An adnexal neoplasm of the ovary is usually benign. Sometimes the growth represents a normal, functional ovarian cyst, which the body produces several times a year, but which has enlarged or failed to go away before the end of that particular menstrual cycle. An adnexal tumor is more likely to be benign if it occurs in a woman's reproductive years. Before puberty, and after menopause, there is a greater chance that an adnexal tumor could be malignant. In many cases, this type of neoplasm of the ovary causes no obvious symptoms, although sometimes a lump may be noticeable.
The treatment of an adnexal neoplasm of the ovary depends on whether the tumor is cancerous. For a benign neoplasm, treatment is not always required and the growth may disappear by itself.

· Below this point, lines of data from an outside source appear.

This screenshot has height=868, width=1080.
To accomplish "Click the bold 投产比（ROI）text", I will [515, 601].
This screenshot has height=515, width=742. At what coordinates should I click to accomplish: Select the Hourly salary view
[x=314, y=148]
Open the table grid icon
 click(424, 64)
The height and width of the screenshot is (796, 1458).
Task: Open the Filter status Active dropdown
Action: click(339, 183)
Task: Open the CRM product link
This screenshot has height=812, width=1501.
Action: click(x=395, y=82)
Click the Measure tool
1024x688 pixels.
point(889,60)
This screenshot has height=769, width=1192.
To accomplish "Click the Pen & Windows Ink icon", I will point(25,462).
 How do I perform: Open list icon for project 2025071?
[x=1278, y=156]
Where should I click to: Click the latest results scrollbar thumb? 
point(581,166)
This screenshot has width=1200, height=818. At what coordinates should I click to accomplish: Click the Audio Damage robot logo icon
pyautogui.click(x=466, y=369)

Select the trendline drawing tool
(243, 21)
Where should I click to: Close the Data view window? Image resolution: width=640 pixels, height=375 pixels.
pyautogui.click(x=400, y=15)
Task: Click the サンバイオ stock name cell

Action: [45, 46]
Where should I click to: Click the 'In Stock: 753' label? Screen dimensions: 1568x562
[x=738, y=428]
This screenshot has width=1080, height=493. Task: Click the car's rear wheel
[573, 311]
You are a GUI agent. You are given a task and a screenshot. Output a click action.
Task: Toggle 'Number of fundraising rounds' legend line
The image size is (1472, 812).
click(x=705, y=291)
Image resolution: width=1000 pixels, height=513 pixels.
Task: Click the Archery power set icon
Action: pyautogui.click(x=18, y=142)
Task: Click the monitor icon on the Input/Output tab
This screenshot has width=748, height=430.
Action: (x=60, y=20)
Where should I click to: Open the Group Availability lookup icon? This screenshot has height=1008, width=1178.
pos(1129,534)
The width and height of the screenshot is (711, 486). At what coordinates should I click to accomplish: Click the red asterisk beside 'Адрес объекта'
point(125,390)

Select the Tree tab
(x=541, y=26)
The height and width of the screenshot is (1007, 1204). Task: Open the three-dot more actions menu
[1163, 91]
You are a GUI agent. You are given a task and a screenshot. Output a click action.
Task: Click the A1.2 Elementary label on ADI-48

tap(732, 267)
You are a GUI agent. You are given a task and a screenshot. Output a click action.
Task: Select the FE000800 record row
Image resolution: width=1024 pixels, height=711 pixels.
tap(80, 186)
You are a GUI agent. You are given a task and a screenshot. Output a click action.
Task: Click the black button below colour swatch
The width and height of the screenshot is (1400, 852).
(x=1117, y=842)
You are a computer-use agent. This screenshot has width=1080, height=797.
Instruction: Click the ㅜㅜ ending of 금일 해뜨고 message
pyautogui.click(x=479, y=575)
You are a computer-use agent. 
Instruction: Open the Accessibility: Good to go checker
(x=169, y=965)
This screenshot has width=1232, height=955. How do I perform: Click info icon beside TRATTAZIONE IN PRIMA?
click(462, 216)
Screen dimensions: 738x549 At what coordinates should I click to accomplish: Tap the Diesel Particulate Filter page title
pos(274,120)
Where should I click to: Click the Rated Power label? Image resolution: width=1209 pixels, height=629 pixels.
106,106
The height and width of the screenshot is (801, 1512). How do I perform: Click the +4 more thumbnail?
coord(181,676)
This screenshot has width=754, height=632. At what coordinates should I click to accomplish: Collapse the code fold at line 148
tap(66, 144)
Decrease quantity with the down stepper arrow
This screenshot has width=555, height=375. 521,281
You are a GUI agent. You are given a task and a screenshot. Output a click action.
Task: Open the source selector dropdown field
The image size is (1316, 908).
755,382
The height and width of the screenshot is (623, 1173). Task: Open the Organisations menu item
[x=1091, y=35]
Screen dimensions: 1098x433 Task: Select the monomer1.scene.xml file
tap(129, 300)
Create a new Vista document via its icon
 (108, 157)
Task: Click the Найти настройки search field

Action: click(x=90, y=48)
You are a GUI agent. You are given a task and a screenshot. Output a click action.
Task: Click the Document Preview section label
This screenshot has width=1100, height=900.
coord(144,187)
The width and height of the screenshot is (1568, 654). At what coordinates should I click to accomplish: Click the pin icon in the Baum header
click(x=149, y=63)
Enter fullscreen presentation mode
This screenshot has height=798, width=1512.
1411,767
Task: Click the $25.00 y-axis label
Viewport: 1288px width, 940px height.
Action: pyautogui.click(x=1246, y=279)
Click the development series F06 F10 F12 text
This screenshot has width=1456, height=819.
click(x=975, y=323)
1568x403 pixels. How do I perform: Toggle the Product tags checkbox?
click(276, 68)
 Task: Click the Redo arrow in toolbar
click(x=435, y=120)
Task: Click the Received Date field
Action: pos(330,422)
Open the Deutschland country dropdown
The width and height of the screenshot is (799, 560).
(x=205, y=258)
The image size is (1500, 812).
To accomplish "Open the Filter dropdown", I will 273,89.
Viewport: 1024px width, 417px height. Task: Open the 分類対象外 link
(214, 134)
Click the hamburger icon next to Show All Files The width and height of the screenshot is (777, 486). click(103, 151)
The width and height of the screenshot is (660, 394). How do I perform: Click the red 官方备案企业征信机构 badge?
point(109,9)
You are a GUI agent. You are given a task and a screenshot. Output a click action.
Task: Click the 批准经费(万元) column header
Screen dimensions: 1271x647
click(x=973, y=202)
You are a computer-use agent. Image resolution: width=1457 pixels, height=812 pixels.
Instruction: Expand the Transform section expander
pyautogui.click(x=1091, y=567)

If not, laparoscopic surgery, which is carried out through small incisions, may be performed to remove the tumor.
When the surgeon believes the neoplastic cells that make up a tumor could be cancerous, surgery could involve inspecting nearby structures for signs of spread. Depending on how far the tumor has progressed, surgery may be limited to cutting out the main structures involved, or nearby tissues might be removed as well. The outlook for an adnexal neoplasm of the ovary varies from excellent in the case of a benign tumor to poor in the case of a cancerous tumor that is already advanced at the time of diagnosis.